No latency Lastres, Realtime Madrid,
Nokia has announced major boosts to Telefónica España and VodafoneZiggo in the Netherlands. Millions of customers of Telefónica España will be celebrating at the prospect of 20 Gbps of entertainment being delivered along fibre to homes across Spain, after the telco successfully tested a new breakthrough for fibre to the home (FTTH) infrastructure. The telco has been conducting trials of Nokia’s 25G passive optical networks (PON) technology. The concluding trial, the first in Spain to show symmetric speeds of 20 Gbps in action, proved that the 25G PON can co-exist with Telefonica’s existing GPON solution, making the rollout out of services much easier.
Across its business units in Europe Telefónica has around 60 million FTTH homes. It claims that if GPON and XGS-PON can co-exist seamlessly on the same fibre, then the whole of its FTTH is 25G PON’s oyster. In a release Nokia claimed the high speeds and low latency could be used to prepare the world for the Metaverse. However, Gonzalo Garzón, Head of Fixed Access at Telefónica España, had some more practical business cases in mind. Virtual reality and gaming are the apps most likely to grab the available bandwidth, according to Garzón. “New FTTH technologies give us even more opportunities than home connectivity. With their massive uptick in capacity we’ll be able to offer new business services on the same network,” said Garzón.

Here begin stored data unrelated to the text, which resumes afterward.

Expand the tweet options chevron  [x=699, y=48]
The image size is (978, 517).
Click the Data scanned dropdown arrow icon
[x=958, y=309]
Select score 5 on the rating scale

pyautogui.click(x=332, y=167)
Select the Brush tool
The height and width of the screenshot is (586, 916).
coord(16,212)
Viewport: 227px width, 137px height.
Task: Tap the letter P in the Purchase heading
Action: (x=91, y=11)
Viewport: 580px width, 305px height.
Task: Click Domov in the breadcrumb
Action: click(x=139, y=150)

In gaming terms, the Quillion chipset has played a blinder, according to Bjorn Capens, Nokia Fixed Networks’ European, VP. “This proof of concept with Telefónica has demonstrated that the huge bandwidth-capacity can be easily added to their existing networks, co-existing with their existing PON technologies.” This means customers on the same fibre line can be served with GPON, XGS-PON or 25G GPON, making it much easier for mobile operators to manage their upgrade cycles.
Dependent on the optics chosen, 25G PON supports symmetrical bitrates (25Gb/s in downstream and 25G in upstream) and asymmetrical bitrates (25/10). Though usually located in telecom central offices, Nokia’s high-capacity access nodes are deployed for huge fibre roll-outs. At the start of January Nokia upgraded VodafoneZiggo’s IP interconnect network in The Netherlands, by putting 7750 Service Routers (SR) into 350 sites. It means the 350-location network can pipe terabytes of comms and entertainment services delivered to VodafoneZiggo’s consumer and business customers.
“We can aggregate the traffic from cable, fibre and mobile access services now,” said Leo-Geert van den Berg, Director Fixed Network at VodafoneZiggo, “our IP network can keep base with demand for capacity from the customers.” VodafoneZiggo will handle the next 10 years of traffic growth while cutting the rate of energy consumption, said Rafael de Fermín, Senior Vice President of the Network Infrastructure business in Europe at Nokia. “It’s a real sustainable investment for the future.”